Heart failure results in depressed contraction and slowed relaxation, both of which limit heart function and contribute to the progression of heart disease. Currently there is no chronic therapy to accelerate relaxation and reverse the diastolic dysfunction present in heart failure. Myocardial relaxation is regulated by serine/threonine phosphorylation of key regulatory proteins. Tyrosine (Tyr) specific kinases are expressed in the heart but the Tyr phosphorylation of regulatory proteins to modulate heart function has not been demonstrated. To investigate the effects of Tyr kinase phosphorylation on cardiac contraction we employed a novel cell penetrating peptide to deliver a direct Tyr kinase activator into isolated adult myocytes.
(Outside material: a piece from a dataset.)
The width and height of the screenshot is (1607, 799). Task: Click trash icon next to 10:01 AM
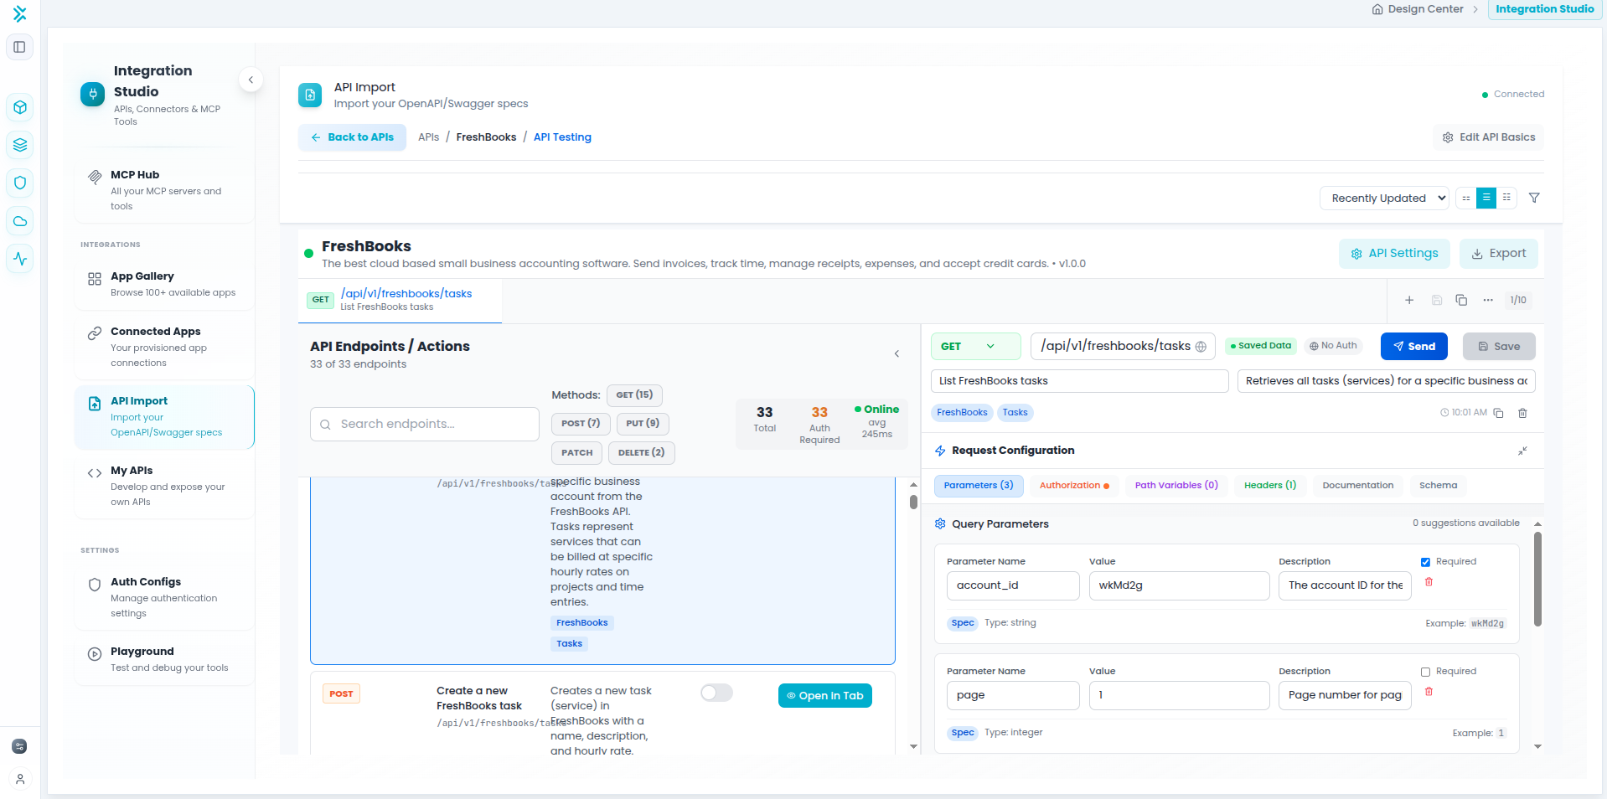(x=1522, y=413)
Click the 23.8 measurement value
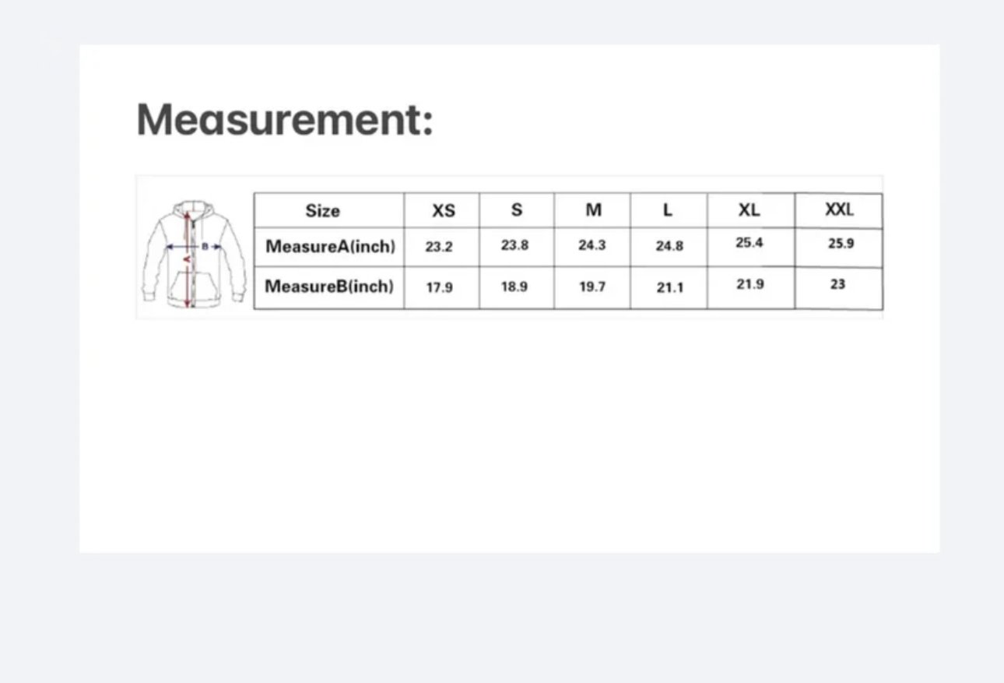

Results demonstrate Tyr kinases activation increases Tyr phosphorylation of the regulatory protein troponin I (TnI) at Tyr26. We have demonstrated that TnI Tyr26 phosphorylation is beneficial to cardiac health by decreasing calcium sensitivity and accelerating myofilament deactivation (key determinants in accelerating myocardial relaxation) and that TnI Tyr26 phosphorylation undergoes functional integration with TnI Ser23/24 resulting in further accelerated calcium dissociation (accelerated relaxation) without further decreased calcium sensitivity (no further depression of contraction). We now demonstrate TnI Tyr26 also undergoes novel signaling integration with TnI Ser23/24 phosphorylation increasing the rate of Tyr kinase mediated Tyr26 phosphorylation. For the first time we demonstrate tyrosine kinase phosphorylation of TnI at Tyr26 modulates cardiac function resulting in accelerated relaxation. Increasing TnI Tyr26 phosphorylation may therefore serve as a novel targeted mechanism for future therapeutic development to accelerate depressed myocardial relaxation and improve diastolic dysfunction in heart failure.